RON PALEY, the city's foremost jazz musician, graciously donated his piano-playing Sunday night in the Provencher Room of the Hotel Fort Garry.
But the real stars were 12 bare naked ladies.
Liz Wolf: ‘struggle to accept my aging face’
Although, for this occasion, the women who bared themselves, body and soul, for The Free Press calendar The Art of Aging Gracefully were all suitably dressed.
Which, of course, isn't the case in the calendar, a classy limited-edition publication which is selling quickly at McNally Robinson Book Sellers and Vita Health Food stores around the city. Oh yes, and at The Free Press, and Victoria Hospital, whose Mature Women's Centre is the calendar's chosen charity.
I knew what the intent of the calendar was when I dreamed it up last year at this time.
To celebrate the beauty of woman 50 and over.
Of course, as men get older, society allows them to retain a certain romantic advantage over woman of a similar age.
And I don't think that's fair or right.
So the idea was to empower older woman and demonstrate that they should be considered just as attractive.

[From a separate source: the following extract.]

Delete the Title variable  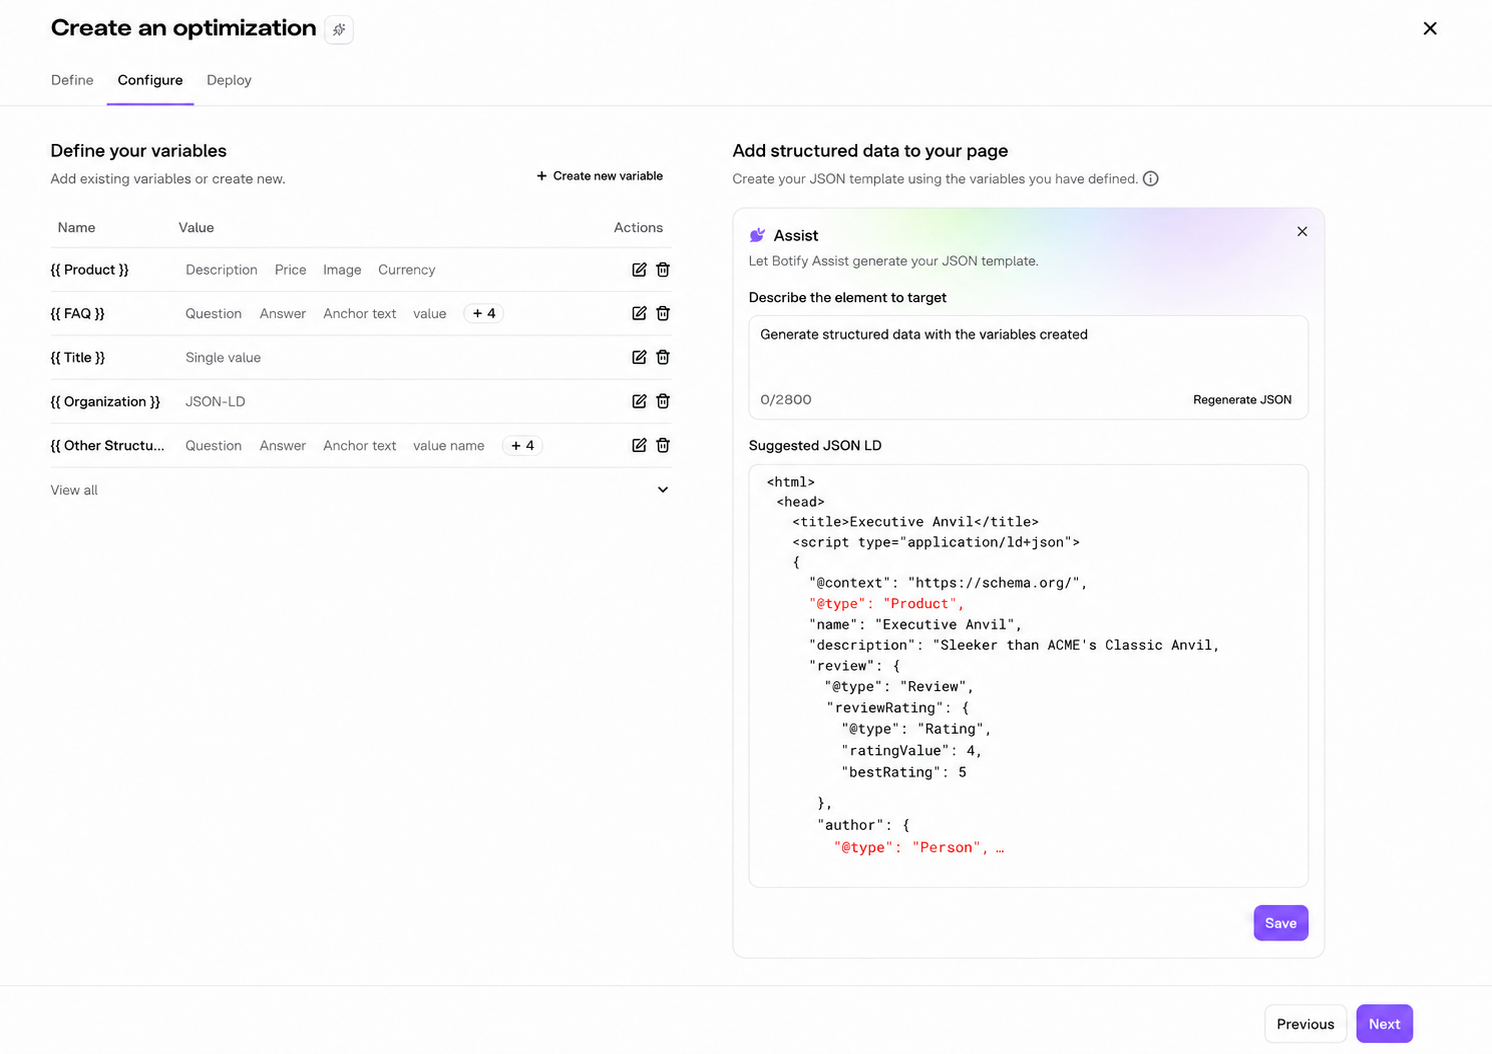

That life doesn't end at 50.
Sometimes living actually begins.
But even I couldn't have imagined the profound impact the experience would have on many of the women who posed for the calendar.

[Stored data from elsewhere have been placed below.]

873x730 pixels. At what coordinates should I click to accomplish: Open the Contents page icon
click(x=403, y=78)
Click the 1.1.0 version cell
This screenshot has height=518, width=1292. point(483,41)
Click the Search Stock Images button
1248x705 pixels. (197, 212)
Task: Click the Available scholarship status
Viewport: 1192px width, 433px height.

Especially, Ms. April, Liz Wolf.
With her daughters and distinguished, white-haired husband Julian looking on, Liz got up and expressed what the experience has meant to her.

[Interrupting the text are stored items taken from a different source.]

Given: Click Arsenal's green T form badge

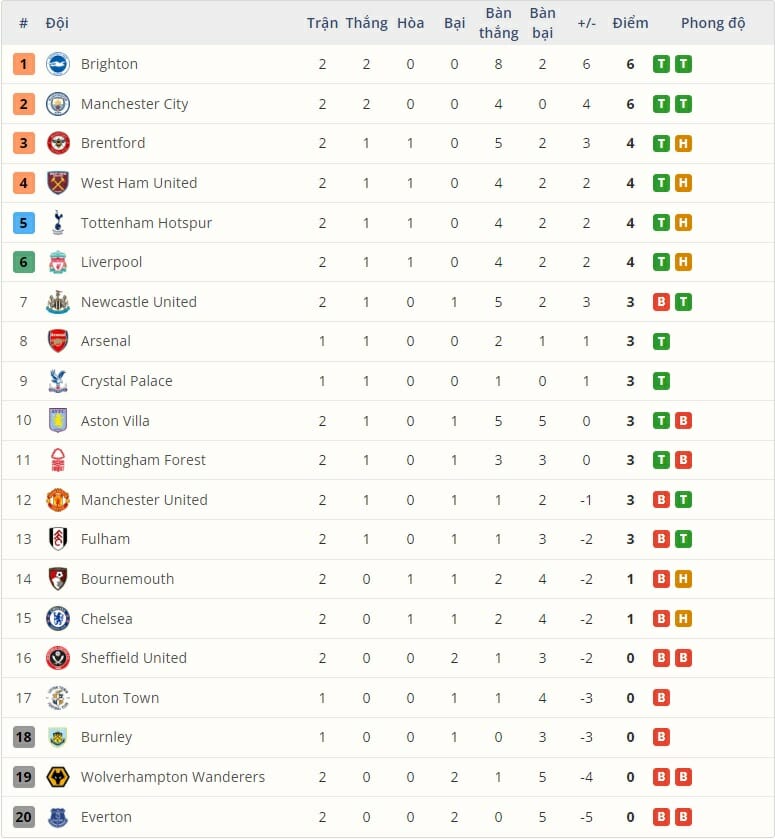Looking at the screenshot, I should point(661,341).
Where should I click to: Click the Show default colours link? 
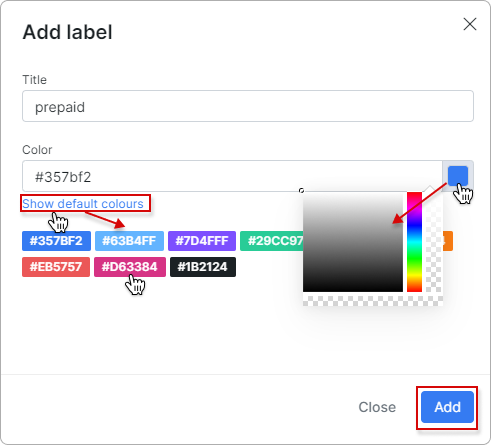pos(83,203)
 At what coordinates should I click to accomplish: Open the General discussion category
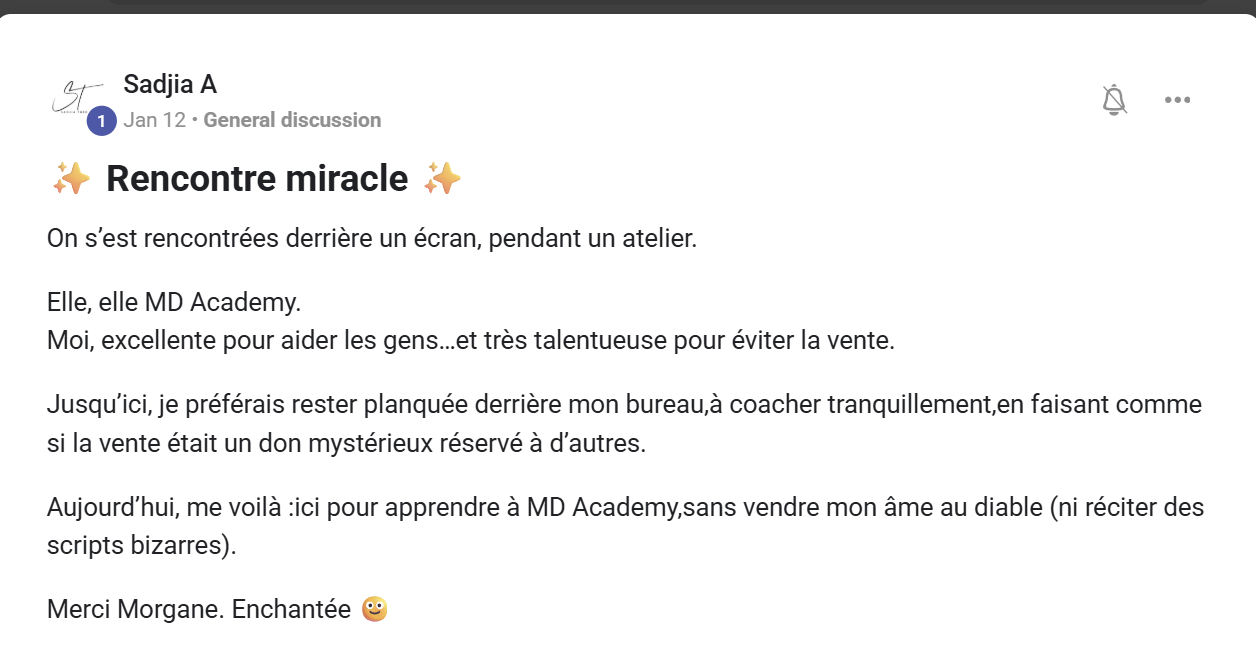292,120
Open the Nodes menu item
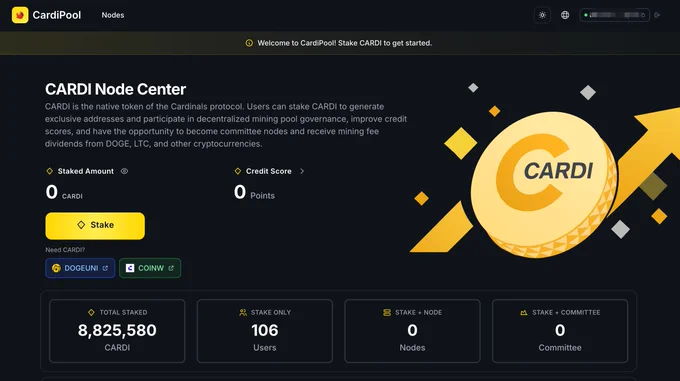Screen dimensions: 680x381 (x=113, y=15)
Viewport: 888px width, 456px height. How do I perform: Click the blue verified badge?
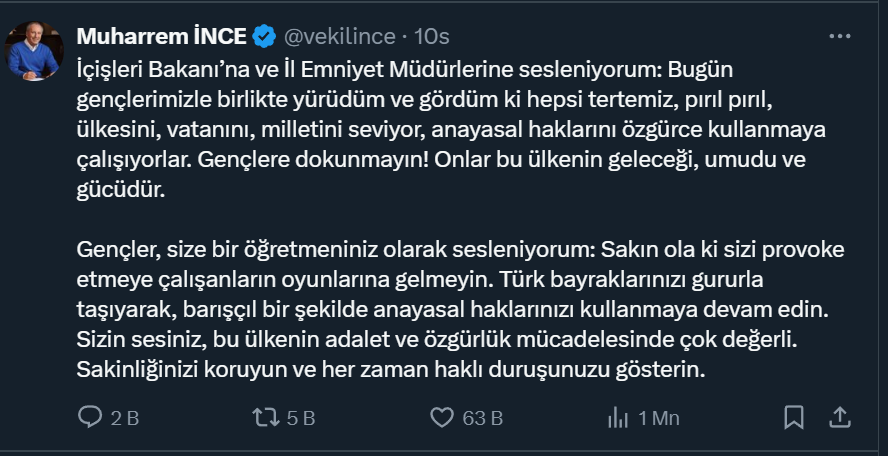pos(264,37)
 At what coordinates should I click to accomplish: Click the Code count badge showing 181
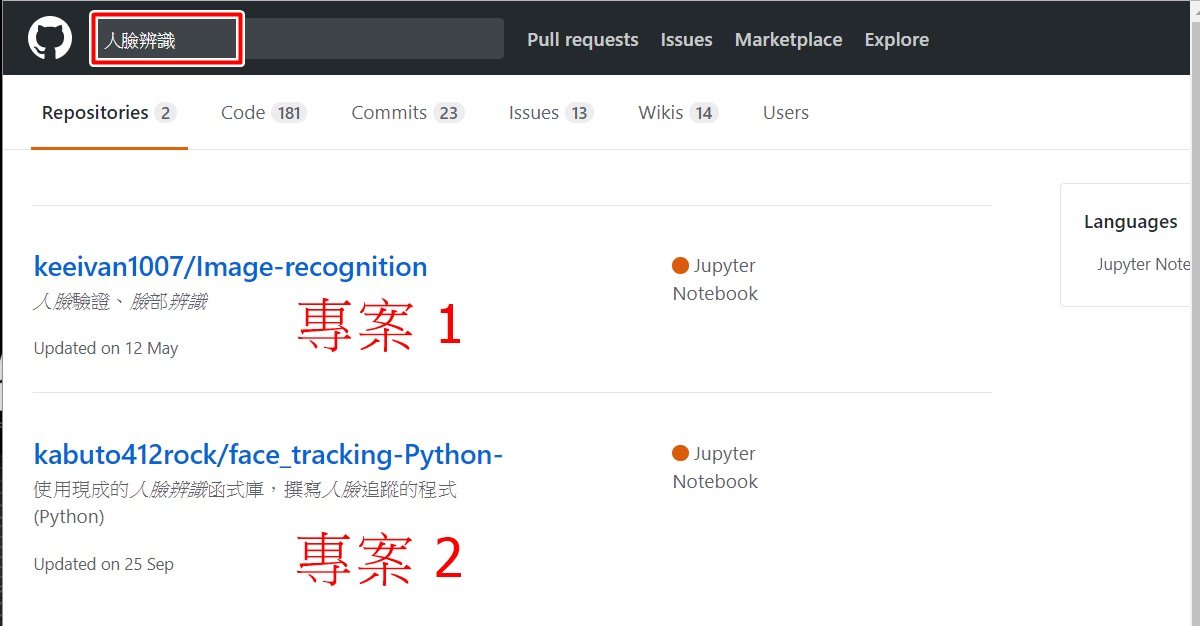pos(290,113)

"Each of us had a different and unique reason for responding to Gord's call for this calendar," she began. "My reason was, like the other women's, deeply personal. Initially it had to do with the incredible struggle to accept my aging face and no longer concave belly.
Trite, some might say, but very real.
"It also had to do with having lived my life as a 'good girl' who at times desperately wanted to bust loose and do something wild or naughty. Something with panache. Something that might even invite tongue wagging or disapproval. Posing for the calendar offered that.
"But it offered much more than I had anticipated.
"The day that we did our group photo was an important day for me. I sat nude with eleven gorgeous and emotionally evolved women. I saw wrinkles and sags, creases and bulges. And for the first time, an aging woman's body was beautiful to me."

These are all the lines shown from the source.